Exact copy, no pictures: restate each entry below word for word.

* * *

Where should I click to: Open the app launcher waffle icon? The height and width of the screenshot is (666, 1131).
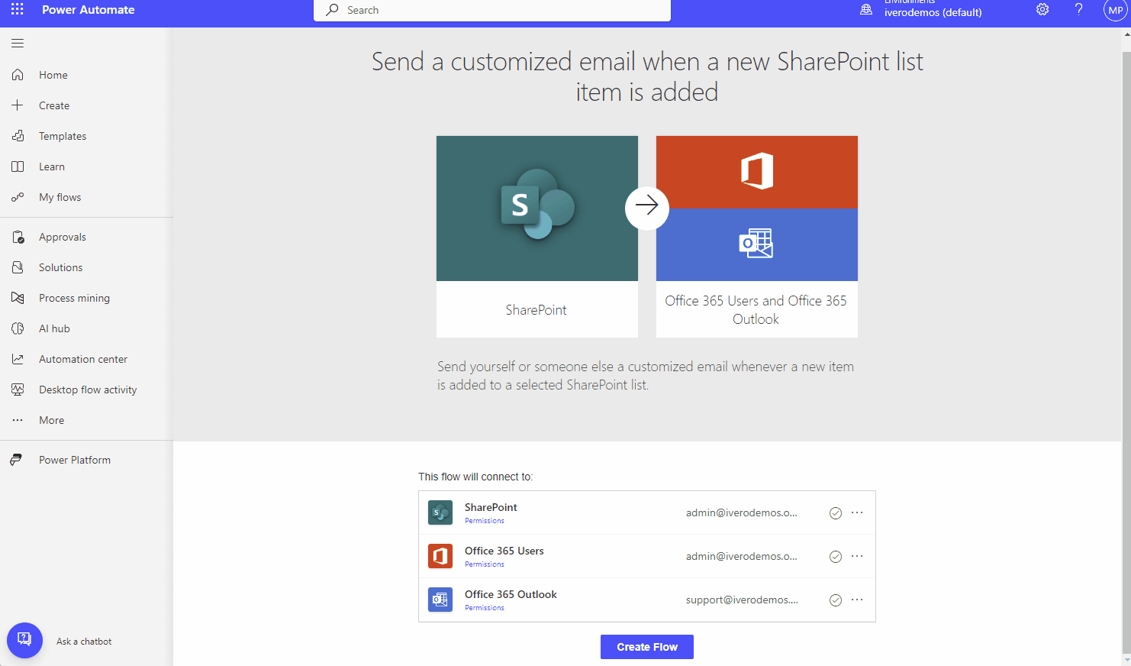click(18, 10)
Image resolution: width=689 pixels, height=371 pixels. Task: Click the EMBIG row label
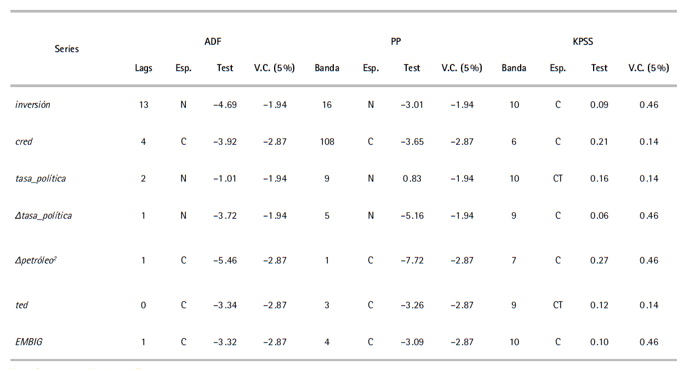click(29, 342)
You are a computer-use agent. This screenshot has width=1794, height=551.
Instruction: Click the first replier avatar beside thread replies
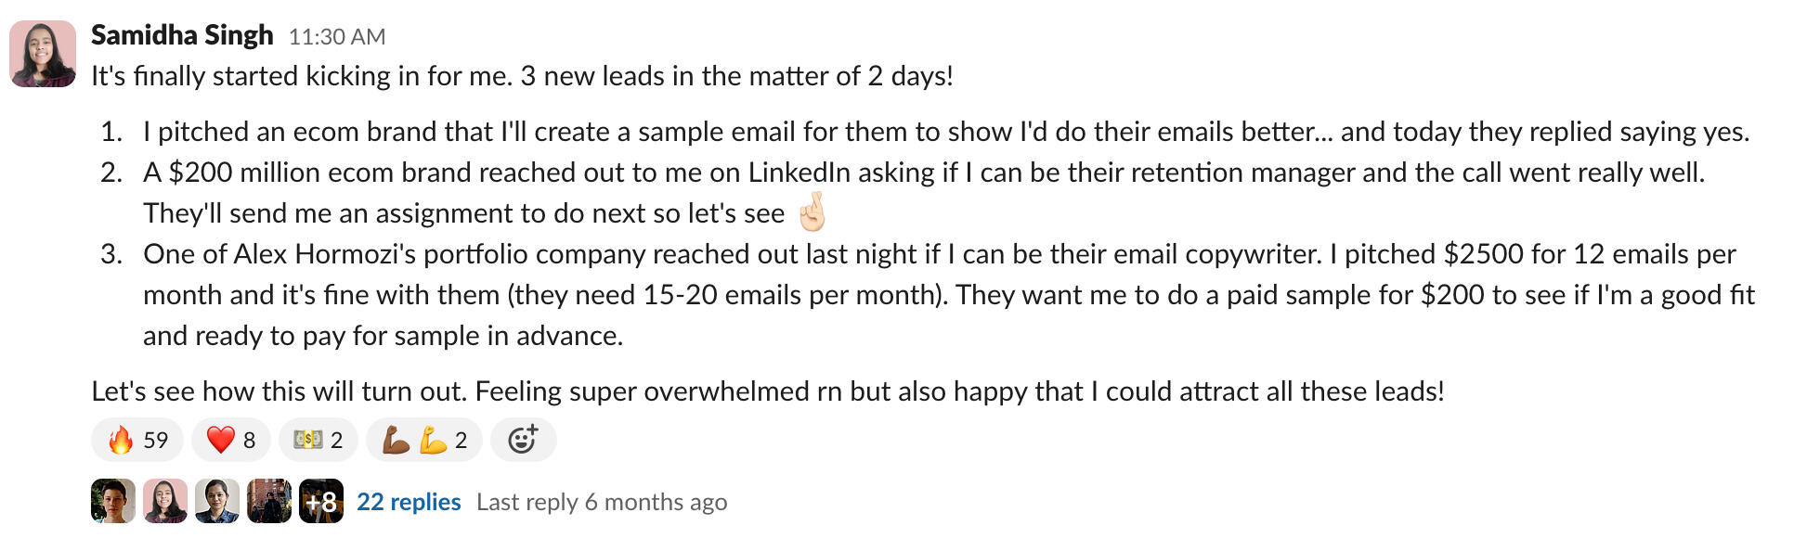[113, 502]
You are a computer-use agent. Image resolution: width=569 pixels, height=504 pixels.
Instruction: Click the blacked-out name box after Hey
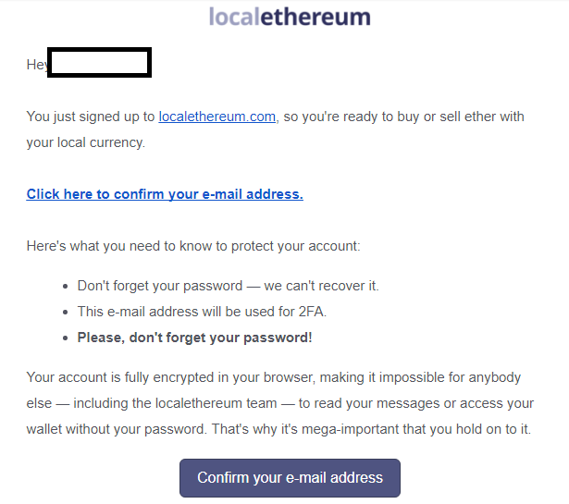coord(99,64)
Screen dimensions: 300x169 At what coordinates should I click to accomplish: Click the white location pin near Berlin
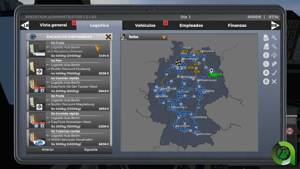coord(211,71)
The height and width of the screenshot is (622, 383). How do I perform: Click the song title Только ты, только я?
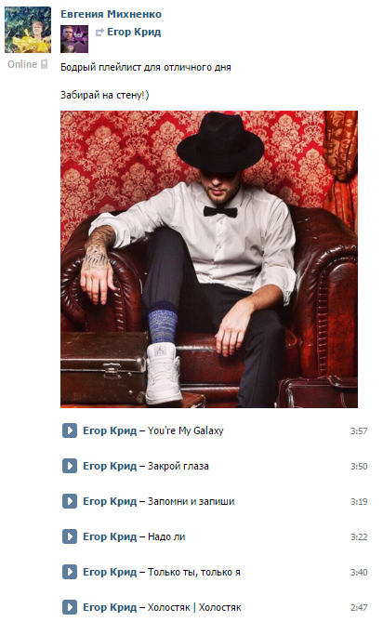click(x=194, y=572)
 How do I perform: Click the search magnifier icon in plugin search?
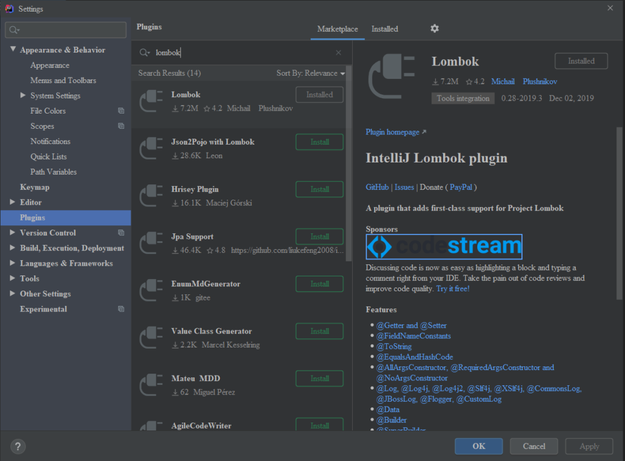coord(144,53)
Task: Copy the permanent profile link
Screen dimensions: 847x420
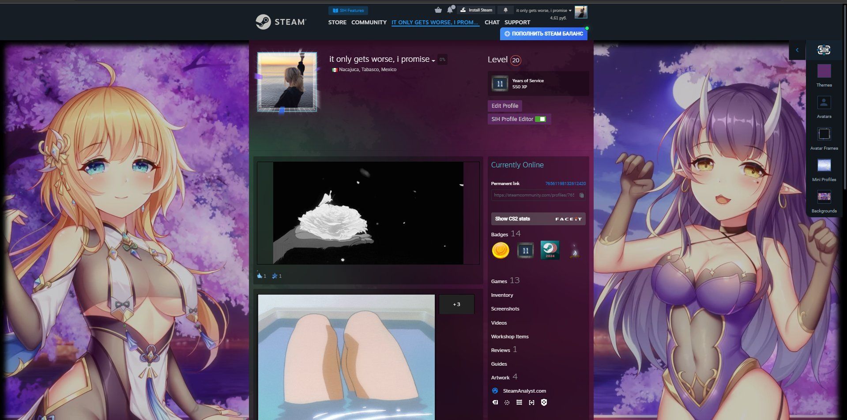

* * *

- ANSWER BOX
Where should I click to: Open the app launcher waffle icon? The height and width of the screenshot is (666, 1131).
click(18, 10)
Image resolution: width=689 pixels, height=371 pixels. Task: Click the EMBIG row label
click(29, 342)
You are a computer-use agent. This screenshot has width=1794, height=551.
Instruction: Click the first replier avatar beside thread replies
[113, 502]
You are a computer-use agent. Image resolution: width=569 pixels, height=504 pixels.
Instruction: Click the blacked-out name box after Hey
coord(99,64)
Screen dimensions: 300x169 At what coordinates should I click to accomplish: Click the white location pin near Berlin
coord(211,71)
The height and width of the screenshot is (622, 383). How do I perform: Click the song title Только ты, только я?
click(x=194, y=572)
 How do I perform: Click the search magnifier icon in plugin search?
coord(144,53)
Task: Copy the permanent profile link
Screen dimensions: 847x420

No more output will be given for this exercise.